Problem requirements:
The expected output is each line below containing "code", copied in full.

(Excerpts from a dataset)
== Segment start ==

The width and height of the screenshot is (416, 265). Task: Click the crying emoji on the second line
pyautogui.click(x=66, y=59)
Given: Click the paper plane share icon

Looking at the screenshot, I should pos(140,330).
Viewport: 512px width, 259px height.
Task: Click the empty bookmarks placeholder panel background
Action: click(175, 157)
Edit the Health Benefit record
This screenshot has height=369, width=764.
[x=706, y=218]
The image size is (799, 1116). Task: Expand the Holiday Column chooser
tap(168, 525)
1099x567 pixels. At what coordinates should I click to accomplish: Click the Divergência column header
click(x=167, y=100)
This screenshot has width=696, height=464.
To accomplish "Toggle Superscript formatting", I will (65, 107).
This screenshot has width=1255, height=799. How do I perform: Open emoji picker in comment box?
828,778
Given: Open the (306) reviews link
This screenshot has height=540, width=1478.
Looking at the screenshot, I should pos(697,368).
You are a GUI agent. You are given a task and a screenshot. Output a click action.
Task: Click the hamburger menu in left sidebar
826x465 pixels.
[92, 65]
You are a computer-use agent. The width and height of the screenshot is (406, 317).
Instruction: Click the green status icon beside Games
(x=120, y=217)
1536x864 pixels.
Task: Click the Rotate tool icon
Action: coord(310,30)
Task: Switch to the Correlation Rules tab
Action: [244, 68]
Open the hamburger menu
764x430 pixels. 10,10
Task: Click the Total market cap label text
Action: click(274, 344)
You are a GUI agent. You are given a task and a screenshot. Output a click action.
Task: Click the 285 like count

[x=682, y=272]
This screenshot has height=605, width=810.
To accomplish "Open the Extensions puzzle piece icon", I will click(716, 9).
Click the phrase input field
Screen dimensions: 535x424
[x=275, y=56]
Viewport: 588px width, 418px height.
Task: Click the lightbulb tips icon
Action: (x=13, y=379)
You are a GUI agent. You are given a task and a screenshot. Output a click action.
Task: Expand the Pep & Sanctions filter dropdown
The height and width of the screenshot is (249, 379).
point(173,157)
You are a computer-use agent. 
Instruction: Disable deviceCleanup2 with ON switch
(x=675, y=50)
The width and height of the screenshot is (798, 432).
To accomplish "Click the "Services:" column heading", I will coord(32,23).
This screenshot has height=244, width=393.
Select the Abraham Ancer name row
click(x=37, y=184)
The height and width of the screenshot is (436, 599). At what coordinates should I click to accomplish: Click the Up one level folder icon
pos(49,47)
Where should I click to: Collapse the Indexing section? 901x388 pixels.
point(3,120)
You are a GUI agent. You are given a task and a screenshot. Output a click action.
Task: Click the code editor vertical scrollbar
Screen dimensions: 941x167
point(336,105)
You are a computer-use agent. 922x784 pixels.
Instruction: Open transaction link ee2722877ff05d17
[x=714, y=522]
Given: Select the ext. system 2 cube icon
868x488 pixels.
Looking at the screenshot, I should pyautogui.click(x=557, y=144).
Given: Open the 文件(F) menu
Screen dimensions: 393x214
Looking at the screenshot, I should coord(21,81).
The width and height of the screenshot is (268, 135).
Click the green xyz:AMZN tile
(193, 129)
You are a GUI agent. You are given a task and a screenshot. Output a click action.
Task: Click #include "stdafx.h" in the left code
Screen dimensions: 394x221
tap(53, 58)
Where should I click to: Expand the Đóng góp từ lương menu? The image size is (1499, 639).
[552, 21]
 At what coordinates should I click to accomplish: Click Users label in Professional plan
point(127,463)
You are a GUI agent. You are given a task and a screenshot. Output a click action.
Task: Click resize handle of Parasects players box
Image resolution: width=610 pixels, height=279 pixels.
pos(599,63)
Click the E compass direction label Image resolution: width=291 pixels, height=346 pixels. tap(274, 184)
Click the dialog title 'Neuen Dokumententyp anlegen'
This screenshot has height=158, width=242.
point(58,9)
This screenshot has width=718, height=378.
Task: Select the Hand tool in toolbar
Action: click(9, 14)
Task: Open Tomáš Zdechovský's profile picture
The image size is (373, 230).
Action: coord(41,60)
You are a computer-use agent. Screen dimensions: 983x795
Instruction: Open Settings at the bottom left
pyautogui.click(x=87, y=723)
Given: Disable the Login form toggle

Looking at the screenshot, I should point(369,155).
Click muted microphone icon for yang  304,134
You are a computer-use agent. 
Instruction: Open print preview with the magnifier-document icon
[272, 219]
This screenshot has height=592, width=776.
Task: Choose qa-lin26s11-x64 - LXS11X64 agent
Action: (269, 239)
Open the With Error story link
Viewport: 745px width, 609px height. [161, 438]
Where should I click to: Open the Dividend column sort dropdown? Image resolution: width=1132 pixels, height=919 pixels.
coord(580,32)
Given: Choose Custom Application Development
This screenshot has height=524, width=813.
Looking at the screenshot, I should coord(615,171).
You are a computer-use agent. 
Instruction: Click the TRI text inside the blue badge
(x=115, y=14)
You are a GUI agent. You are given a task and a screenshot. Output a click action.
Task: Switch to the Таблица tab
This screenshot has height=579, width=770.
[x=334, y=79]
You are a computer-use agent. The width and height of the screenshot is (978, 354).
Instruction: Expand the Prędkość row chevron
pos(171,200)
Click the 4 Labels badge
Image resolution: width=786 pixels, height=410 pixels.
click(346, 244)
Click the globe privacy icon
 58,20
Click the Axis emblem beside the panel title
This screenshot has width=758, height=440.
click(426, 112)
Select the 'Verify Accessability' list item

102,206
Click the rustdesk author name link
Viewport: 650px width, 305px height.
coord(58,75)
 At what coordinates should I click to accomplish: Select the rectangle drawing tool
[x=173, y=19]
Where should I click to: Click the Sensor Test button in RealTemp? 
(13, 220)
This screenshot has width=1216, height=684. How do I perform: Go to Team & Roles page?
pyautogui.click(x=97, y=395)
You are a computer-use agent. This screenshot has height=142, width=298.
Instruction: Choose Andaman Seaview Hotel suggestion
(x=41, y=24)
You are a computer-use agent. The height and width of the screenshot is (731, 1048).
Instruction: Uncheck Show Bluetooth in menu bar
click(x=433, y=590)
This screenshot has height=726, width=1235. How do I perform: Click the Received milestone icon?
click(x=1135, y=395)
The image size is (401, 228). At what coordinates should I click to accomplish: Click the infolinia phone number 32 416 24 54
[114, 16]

== Segment end ==

Answer to this exercise:
Task: Click the code editor vertical scrollbar
Task: Click #include "stdafx.h" in the left code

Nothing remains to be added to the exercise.